Disclosing that he had spoken to India’s external affairs minister S Jaishankar “a number of times” about the India-China situation, Pompeo said at a State Department interaction that the issue has to be seen in the larger context of the number of maritime and boundary disputes the Chinese communist party was engaged in.

“The Chinese took incredibly aggressive action ... the Indians have done their best to respond to that… there aren't many neighbours that can satisfactorily say that they know where their sovereignty ends and that the Chinese Communist Party will respect that sovereignty. That's certainly true now for the people of Bhutan as well,” Pompeo said, referring also the latest spurious claim by Beijing over Bhutanese territory that is not even contiguous to China.

Pompeo said the world must come together to respond to this “increasing revisionist effort” that the Chinese Communist Party is engaged in, and it is something that President Trump has taken “incredibly seriously” in a way that hadn’t been done in previous administrations.

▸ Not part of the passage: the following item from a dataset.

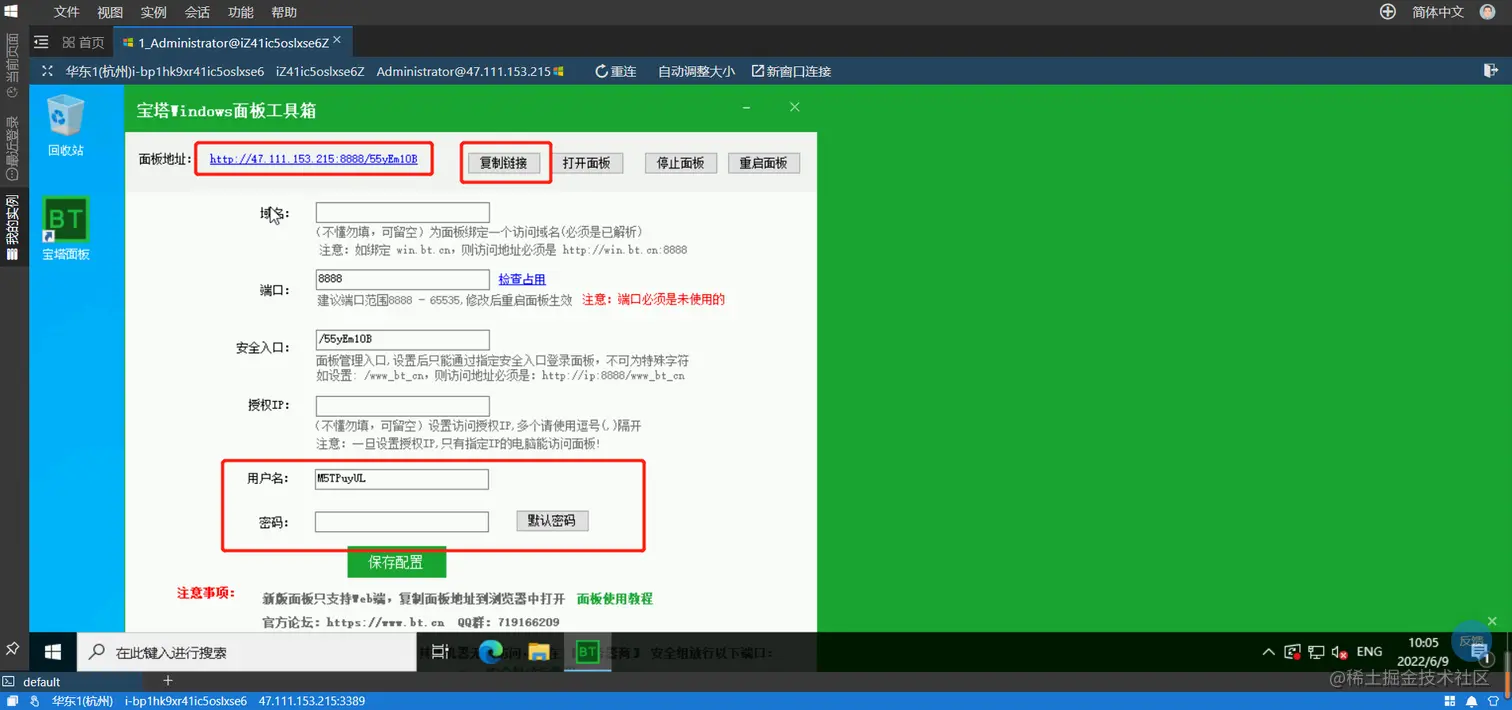Click the session list icon left of 首页
The height and width of the screenshot is (710, 1512).
40,42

“I think the world has seen the true colours of the Chinese Communist Party and I am convinced more than ever that the free peoples of the world will come to understand the threat that's presented, not only internally, inside of China, but importantly that the impact that General Secretary Xi has on the world is not good for free peoples and democracy loving peoples,” Pompeo said.

Pompeo’s China smack-down was preceded by a blistering assessment of its economic depredations by FBI Director Christopher Wray, who said Beijing’s use of espionage and cyber attacks against the United States amounted to “one of the largest transfers of wealth in human history” and the potential economic harm to American businesses and the economy as a whole “almost defies calculation.”

“To achieve its goals and surpass America, China recognises it needs to make leaps in cutting edge technology, but the sad fact is that instead of engaging in the hard slog of innovation, China often steals American intellectual property and then uses it to compete against the very American companies it victimises, in effect, cheating twice,” Wray said in an address at he Hudson Institute.

Of the nearly 5,000 active FBI counterintelligence cases currently under way across the country, almost half are related to China, Wray disclosed, adding that “And at this very moment, China is working to compromise American health care organisations, pharmaceutical companies and academic institutions conducting essential COVID-19 research.”

The attack on China from different wings of the administration came amid reports of more sanctions in the works including a ban on TikTok and other Chinese apps. President Trump is also expected to sign into law sanctions relating to Hong Kong passed by U.S lawmakers, and separate executive actions are expected to put China on notice.

On its part, China taunted the US for its allegations and actions. "The world No.1 hacking state spares no efforts in accusing China of cyber theft, even saying that fun social-networking apps popular with youngsters have been weaponized. How come the only superpower in the world is so emotionally fragile and lacks self-confidence?" China's spokesperson Hua Chunying tweeted.